Ich erlebe keinen Hass auf mich bezüglich meiner Hautfarbe. Aber ich sehe den Hass gegen Hautfarben, Nationalitäten, Religionen, sexuelle Orientierung meist nur in den Nachrichten, nur sehr selten offen auf der Straße. Ich fühle mich als "Landei" privilegiert, dass ich Rassismus und Feindseligkeiten kaum direkt erlebe.

Auch im täglichen Umgang mit Behörden, Polizei oder einfach nur beim Einkaufen erlebe ich offen keinen Rassismus.

Früher in meiner Heimat war das anders.

Die 1990er in Sachsen-Anhalt waren schon sehr von einer ablehnenden Haltung gegenüber ALLEM Fremden geprägt.
Aus Angst? Aus schlechten Erfahrungen? Oder einfach aus fehlender Selbstreflexion?

Da konnte man die Spannung in der Luft tatsächlich spüren.
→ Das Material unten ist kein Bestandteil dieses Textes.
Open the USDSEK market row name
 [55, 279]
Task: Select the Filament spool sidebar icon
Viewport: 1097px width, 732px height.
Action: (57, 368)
Zu Beginn der 2000er wohnte ich in Dessau. Der Mord an dem Mosambikaner Alberto Adriano im Jahr 2000 war für mich unverständlich und unnötig, rüttelte mich wach. Leider war das nicht die einzige Tat dieser Art.

Ich schäme für solche Vorkommnisse, Deutscher zu sein. Hass ist keine Lösung, Nationalstolz empfinde ich als dumm.

Versuche ich gegen den Hass zu argumentieren, werde ich dort als Spinner beschimpft.

Ich fühle mich aufgrund meiner Einstellung zum Leben eher von der konservativen und der rechten Ecke diskriminiert, als allgemein im täglichen Leben.

Ja, ich bin weiß. Aufgrund meiner Hautfarbe werde ich hier in Deutschland und in ganz Europa nicht angefeindet oder benachteiligt. Ich kenne keinen Rassismus mich betreffend.

Aber ich sehe Rassismus. In der Ferne, nicht in meinem Umfeld. Aber das genügt mir, um gegen diese Mauern in Köpfen etwas tun zu wollen.